» YOUR ASSIGNMENT
Reprint the whole of the data exactly.

↓↓↓

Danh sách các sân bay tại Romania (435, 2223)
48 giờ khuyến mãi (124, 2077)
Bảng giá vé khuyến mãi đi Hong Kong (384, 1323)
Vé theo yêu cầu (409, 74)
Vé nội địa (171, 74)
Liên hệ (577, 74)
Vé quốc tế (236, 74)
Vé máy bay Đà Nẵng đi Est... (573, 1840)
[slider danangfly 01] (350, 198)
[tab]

↑↑↑

» RESPONSE TO THIS TASK
Danh sách các sân bay tại Romania (435, 2223)
48 giờ khuyến mãi (124, 2077)
Bảng giá vé khuyến mãi đi Hong Kong (384, 1323)
Vé theo yêu cầu (409, 74)
Vé nội địa (171, 74)
Liên hệ (577, 74)
Vé quốc tế (236, 74)
Vé máy bay Đà Nẵng đi Est... (573, 1840)
[slider danangfly 01] (350, 198)
[tab]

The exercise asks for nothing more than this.